Retype every line below precisely as it appears.

Dataset extract
_ _ _
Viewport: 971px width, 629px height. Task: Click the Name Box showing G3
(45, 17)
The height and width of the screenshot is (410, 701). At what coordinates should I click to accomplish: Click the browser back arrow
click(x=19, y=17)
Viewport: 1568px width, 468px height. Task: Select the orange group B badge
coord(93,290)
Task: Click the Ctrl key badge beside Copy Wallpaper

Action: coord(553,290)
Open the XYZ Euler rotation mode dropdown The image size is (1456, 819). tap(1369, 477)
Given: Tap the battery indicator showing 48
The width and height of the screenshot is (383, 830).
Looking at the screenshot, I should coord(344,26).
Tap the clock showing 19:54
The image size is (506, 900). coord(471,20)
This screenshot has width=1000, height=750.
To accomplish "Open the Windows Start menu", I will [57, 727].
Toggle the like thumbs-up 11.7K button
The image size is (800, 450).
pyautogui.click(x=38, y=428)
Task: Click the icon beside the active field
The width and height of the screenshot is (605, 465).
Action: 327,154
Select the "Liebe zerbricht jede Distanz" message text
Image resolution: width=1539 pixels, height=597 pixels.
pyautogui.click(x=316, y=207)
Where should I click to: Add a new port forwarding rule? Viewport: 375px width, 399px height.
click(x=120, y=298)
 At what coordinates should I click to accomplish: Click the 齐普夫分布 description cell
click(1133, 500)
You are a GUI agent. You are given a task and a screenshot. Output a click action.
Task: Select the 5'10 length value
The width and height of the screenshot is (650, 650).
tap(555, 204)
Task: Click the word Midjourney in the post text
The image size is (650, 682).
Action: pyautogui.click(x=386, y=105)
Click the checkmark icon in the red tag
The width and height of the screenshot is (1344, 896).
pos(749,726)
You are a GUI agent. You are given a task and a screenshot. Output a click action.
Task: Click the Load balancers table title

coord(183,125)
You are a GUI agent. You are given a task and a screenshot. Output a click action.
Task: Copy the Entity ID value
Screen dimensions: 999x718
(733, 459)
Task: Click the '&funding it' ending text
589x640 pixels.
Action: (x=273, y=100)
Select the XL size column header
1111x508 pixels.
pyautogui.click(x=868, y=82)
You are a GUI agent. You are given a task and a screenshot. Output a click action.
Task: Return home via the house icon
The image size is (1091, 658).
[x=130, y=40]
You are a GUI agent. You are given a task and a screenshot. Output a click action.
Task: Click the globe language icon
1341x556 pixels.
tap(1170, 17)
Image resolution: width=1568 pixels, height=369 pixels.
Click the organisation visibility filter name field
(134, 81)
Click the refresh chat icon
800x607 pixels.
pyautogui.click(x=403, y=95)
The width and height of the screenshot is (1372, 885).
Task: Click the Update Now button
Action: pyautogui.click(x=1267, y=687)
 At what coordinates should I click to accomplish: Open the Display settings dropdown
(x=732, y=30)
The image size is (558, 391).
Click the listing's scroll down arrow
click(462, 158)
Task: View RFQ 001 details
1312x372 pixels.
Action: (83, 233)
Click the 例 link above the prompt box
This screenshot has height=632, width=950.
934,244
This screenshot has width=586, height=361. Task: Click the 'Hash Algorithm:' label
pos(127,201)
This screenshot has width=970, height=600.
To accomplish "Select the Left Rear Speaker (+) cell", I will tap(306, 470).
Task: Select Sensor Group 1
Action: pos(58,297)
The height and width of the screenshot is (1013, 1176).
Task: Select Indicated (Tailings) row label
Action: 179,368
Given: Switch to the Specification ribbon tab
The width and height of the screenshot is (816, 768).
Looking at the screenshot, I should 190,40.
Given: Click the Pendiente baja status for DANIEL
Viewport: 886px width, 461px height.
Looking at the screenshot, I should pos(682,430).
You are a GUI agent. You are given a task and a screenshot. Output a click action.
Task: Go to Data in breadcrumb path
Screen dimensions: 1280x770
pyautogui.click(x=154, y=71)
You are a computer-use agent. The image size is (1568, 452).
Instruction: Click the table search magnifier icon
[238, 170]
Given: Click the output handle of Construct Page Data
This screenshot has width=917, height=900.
_ _ _
Exercise response
Viewport: 971px width, 629px height. Task: Click the Name Box showing G3
(45, 17)
The height and width of the screenshot is (410, 701). At what coordinates should I click to accomplish: Click the browser back arrow
click(x=19, y=17)
Viewport: 1568px width, 468px height. Task: Select the orange group B badge
coord(93,290)
Task: Click the Ctrl key badge beside Copy Wallpaper

Action: coord(553,290)
Open the XYZ Euler rotation mode dropdown The image size is (1456, 819). tap(1369, 477)
Given: Tap the battery indicator showing 48
The width and height of the screenshot is (383, 830).
Looking at the screenshot, I should coord(344,26).
Tap the clock showing 19:54
The image size is (506, 900). coord(471,20)
This screenshot has width=1000, height=750.
To accomplish "Open the Windows Start menu", I will [57, 727].
Toggle the like thumbs-up 11.7K button
The image size is (800, 450).
pyautogui.click(x=38, y=428)
Task: Click the icon beside the active field
The width and height of the screenshot is (605, 465).
Action: 327,154
Select the "Liebe zerbricht jede Distanz" message text
Image resolution: width=1539 pixels, height=597 pixels.
pyautogui.click(x=316, y=207)
Where should I click to: Add a new port forwarding rule? Viewport: 375px width, 399px height.
click(x=120, y=298)
 At what coordinates should I click to accomplish: Click the 齐普夫分布 description cell
click(1133, 500)
You are a GUI agent. You are given a task and a screenshot. Output a click action.
Task: Select the 5'10 length value
The width and height of the screenshot is (650, 650).
tap(555, 204)
Task: Click the word Midjourney in the post text
The image size is (650, 682).
Action: pyautogui.click(x=386, y=105)
Click the checkmark icon in the red tag
The width and height of the screenshot is (1344, 896).
pos(749,726)
You are a GUI agent. You are given a task and a screenshot. Output a click action.
Task: Click the Load balancers table title

coord(183,125)
You are a GUI agent. You are given a task and a screenshot. Output a click action.
Task: Copy the Entity ID value
Screen dimensions: 999x718
(733, 459)
Task: Click the '&funding it' ending text
589x640 pixels.
Action: (x=273, y=100)
Select the XL size column header
1111x508 pixels.
pyautogui.click(x=868, y=82)
You are a GUI agent. You are given a task and a screenshot. Output a click action.
Task: Return home via the house icon
The image size is (1091, 658).
[x=130, y=40]
You are a GUI agent. You are given a task and a screenshot. Output a click action.
Task: Click the globe language icon
1341x556 pixels.
tap(1170, 17)
Image resolution: width=1568 pixels, height=369 pixels.
Click the organisation visibility filter name field
(134, 81)
Click the refresh chat icon
800x607 pixels.
pyautogui.click(x=403, y=95)
The width and height of the screenshot is (1372, 885).
Task: Click the Update Now button
Action: pyautogui.click(x=1267, y=687)
 At what coordinates should I click to accomplish: Open the Display settings dropdown
(x=732, y=30)
The image size is (558, 391).
Click the listing's scroll down arrow
click(462, 158)
Task: View RFQ 001 details
1312x372 pixels.
Action: (83, 233)
Click the 例 link above the prompt box
This screenshot has height=632, width=950.
934,244
This screenshot has width=586, height=361. Task: Click the 'Hash Algorithm:' label
pos(127,201)
This screenshot has width=970, height=600.
To accomplish "Select the Left Rear Speaker (+) cell", I will tap(306, 470).
Task: Select Sensor Group 1
Action: pos(58,297)
The height and width of the screenshot is (1013, 1176).
Task: Select Indicated (Tailings) row label
Action: 179,368
Given: Switch to the Specification ribbon tab
The width and height of the screenshot is (816, 768).
Looking at the screenshot, I should 190,40.
Given: Click the Pendiente baja status for DANIEL
Viewport: 886px width, 461px height.
Looking at the screenshot, I should pos(682,430).
You are a GUI agent. You are given a task and a screenshot. Output a click action.
Task: Go to Data in breadcrumb path
Screen dimensions: 1280x770
pyautogui.click(x=154, y=71)
You are a computer-use agent. The image size is (1568, 452).
Instruction: Click the table search magnifier icon
[238, 170]
Given: Click the output handle of Construct Page Data
This screenshot has width=917, height=900.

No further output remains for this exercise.